> **What you will do**
Reproduce only the top of the records, down to and including the line containing "Task: Select the ALTERDATA_IMMOBILE tab".

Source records

+===+

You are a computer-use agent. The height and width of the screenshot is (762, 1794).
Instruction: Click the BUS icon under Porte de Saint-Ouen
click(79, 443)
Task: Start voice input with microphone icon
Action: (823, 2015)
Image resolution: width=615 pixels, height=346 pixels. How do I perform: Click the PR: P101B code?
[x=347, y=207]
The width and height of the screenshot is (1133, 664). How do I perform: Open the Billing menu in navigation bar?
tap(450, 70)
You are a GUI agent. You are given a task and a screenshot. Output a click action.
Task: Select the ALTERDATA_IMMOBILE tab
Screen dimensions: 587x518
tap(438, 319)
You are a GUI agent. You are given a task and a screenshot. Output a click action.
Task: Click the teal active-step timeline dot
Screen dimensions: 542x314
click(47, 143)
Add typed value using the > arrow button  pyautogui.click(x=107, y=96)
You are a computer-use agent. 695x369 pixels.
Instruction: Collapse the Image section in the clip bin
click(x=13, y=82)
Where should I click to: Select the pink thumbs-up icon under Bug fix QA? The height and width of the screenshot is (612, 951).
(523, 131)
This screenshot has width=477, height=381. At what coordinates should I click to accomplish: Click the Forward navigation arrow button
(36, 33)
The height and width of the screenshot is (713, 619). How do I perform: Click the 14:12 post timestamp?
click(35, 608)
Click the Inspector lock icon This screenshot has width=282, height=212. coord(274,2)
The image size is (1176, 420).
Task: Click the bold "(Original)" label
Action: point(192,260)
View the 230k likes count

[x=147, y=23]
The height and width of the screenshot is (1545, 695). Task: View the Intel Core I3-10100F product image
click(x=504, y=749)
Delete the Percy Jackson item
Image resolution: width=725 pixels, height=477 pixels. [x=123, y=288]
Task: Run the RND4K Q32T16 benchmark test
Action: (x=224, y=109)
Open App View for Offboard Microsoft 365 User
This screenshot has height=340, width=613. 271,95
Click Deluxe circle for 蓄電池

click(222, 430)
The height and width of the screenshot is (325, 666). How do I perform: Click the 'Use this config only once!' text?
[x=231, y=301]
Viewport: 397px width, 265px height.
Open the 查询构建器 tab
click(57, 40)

+===+

> **Answer box**
You are a computer-use agent. The height and width of the screenshot is (762, 1794).
Instruction: Click the BUS icon under Porte de Saint-Ouen
click(79, 443)
Task: Start voice input with microphone icon
Action: (823, 2015)
Image resolution: width=615 pixels, height=346 pixels. How do I perform: Click the PR: P101B code?
[x=347, y=207]
The width and height of the screenshot is (1133, 664). How do I perform: Open the Billing menu in navigation bar?
tap(450, 70)
You are a GUI agent. You are given a task and a screenshot. Output a click action.
Task: Select the ALTERDATA_IMMOBILE tab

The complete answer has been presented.